**Texte de lecture**
§ §
L’exemple de la commune de l’ile de Bréhat, destination touristique bretonne majeure, souligne en effet l’importance de maîtriser les flux de visiteurs pour une expérience de qualité. Une enquête menée en 2022 montre ainsi une corrélation forte entre le taux d’insatisfaction des visiteurs et le nombre de personnes présentes sur l’île. Plus le nombre de visiteurs est élevé, plus le taux d’insatisfaction l’est aussi.
Explorons ci-dessous quelques exemples qui montrent comment l’obtention de données d’usage permettent d’améliorer l’expérience des visiteurs en environnement naturel.
Gérer l’expérience visiteur avec réservation, et encourager l’accès à pied ou à vélo (Parc Acadia)
Le parc national d’Acadia est l’un des parcs nationaux les plus populaires des États-Unis et le seul dans le Maine. Ce parc de quasiment 20 000 hectares de sentiers, montagnes et côtes est ouvert toute l’année aux visiteurs nationaux et internationaux.
Les origines du parc sont uniques : il a été le premier parc national créé grâce à des dons de terrains privés. Malgré sa forte fréquentation (4 millions de personnes par an), Acadia est l’un des plus petits parcs nationaux des États-Unis – se classant 50e sur 63 par taille. Cela fait nécessairement de l’accueil et de l’expérience visiteur une préoccupation majeure pour les gestionnaires.
Naturellement, les gestionnaires du parc d’Acadia ont beaucoup de questions autour de l’accueil visiteur : combien de personnes visitent le parc ? Où vont-elles ? Quelles informations utiles cela peut-il fournir pour les projets de préservation ?
Les gestionnaires utilisent différentes sources de données pour obtenir ces informations et améliorer l’expérience des visiteurs. Citons en exemple le cas du plus haut sommet du parc national (et point le plus élevé de la côte Est des Etats-Unis !) : Cadillac Mountain. Avec une altitude de 466m, ce site est très attractif pour les amateurs de randonnée (et de splendides couchers de soleil !).
§ §
**Matériel fourni**
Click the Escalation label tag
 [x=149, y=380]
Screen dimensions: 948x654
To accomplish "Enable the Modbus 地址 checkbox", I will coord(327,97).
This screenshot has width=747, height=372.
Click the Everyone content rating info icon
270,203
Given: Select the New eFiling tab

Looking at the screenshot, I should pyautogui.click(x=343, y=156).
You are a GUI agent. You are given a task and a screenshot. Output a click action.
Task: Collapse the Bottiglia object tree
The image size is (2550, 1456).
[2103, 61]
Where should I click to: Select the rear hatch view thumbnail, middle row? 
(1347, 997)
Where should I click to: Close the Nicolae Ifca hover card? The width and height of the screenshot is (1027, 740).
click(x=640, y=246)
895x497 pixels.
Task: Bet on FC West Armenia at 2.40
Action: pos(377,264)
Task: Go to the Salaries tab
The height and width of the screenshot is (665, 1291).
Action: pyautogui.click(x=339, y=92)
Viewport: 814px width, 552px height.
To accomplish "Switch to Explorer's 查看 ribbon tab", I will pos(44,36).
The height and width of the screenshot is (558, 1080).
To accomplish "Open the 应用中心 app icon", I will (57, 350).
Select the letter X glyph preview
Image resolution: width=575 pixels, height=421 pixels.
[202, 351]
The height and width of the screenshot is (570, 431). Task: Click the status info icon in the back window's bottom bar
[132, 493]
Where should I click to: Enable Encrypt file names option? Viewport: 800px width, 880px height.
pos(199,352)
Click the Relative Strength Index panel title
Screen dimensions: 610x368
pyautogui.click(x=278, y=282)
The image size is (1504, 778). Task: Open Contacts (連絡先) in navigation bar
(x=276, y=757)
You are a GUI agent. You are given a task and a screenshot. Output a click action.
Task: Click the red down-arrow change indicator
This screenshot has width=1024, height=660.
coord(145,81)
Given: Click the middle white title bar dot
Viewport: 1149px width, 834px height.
§ §
**Travail à faire**
Selon le texte sur la gestion des flux de visiteurs, quel rang le parc national d'Acadia occupe-t-il par sa taille parmi les parcs nationaux des États-Unis ?

**Tâche réalisée**
Il se classe 50e sur 63.